View of the manufacturing setup. Source: Cranfield University

Titanium in space: researchers develop manned vessel prototype

An additive manufacturing process pioneered by engineers at Cranfield University in the UK has led to the production of the first full-scale prototype of a titanium pressure vessel for use in manned spaceflight.
^ View of the manufacturing setup. Source: Cranfield University

Selected by Daniel Sweet

A team comprised of engineers and researchers from Thales Alenia Space, Cranfield Univeristy, and Glenalmond Technologies designed the 8.5 kg vessel, which is made of the titanium alloy Ti-6Al-4V and is approximately 1m in height. It was created using the Wire + Arc Additive Manufacturing (WAAM) procedure, which Cranfield University has developed over the last decade.

This streamlined machining process converts a digital drawing directly into a finished structure, eliminating the need for long-lead-time forgings and substantially reducing the amount of waste material produced by other forms of manufacturing.

Indeed, if manufactured traditionally, the component would have required about 30 times more raw material than its final mass.

By using the WAAM process, more than 200 kg of Ti-6Al-4V was saved per prototype.

Massimo Chiampi, Study Manager for Additive Manufacturing projects at Thales Alenia Space, explained how the WAAM process came to fruition: “We were looking for an innovative manufacturing solution for the tanks, which typically suffer from long lead time with the conventional production route based on subtractive machining.
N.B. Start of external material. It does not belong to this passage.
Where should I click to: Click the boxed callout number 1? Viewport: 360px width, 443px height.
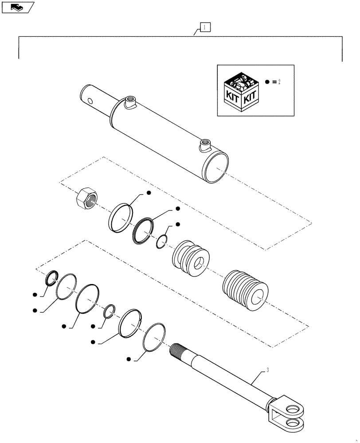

Thanks to this project, we have demonstrated that the adoption of WAAM technology enhances the competitiveness of our product.

A near-net-shape item is fabricated in few days - compared to several months needed for the procurement of the standard wrought products - and also the amount of machining operation is consistently reduced.

We have achieved a 65% reduction on the overall lead time without giving up the requested performances and this provides a benefit also in terms of design flexibility, making it possible to answer customer needs at a late stage of the project.”

After being manufactured at Cranfield, the titanium vessel was sent to Glenalmond Technologies where it was stress-relieved, laserscanned, machined, and inspected using ultrasonic techniques. The final inspection was performed by Agiometrix using an optical scanner and computer tomography (CT-scan) for internal quality analysis. Thales Alenia Space then ensured that the part met mechanical requirements and specifications.

Satisfied that the vessel fulfilled the technical and quality driving requirements, the team is now proceeding to the building of a second prototype. This will allow them to fine tune the whole manufacturing cycle, demonstrate the repeatability and reliability of the process, and push the implementation of the new approach into flight hardware.

“We have been developing WAAM technology for more than 10 years,” reflected Dr. Jialuo Ding, principal research fellow at Cranfield University, “and it is very satisfying to see it reach this level of commercial maturity.”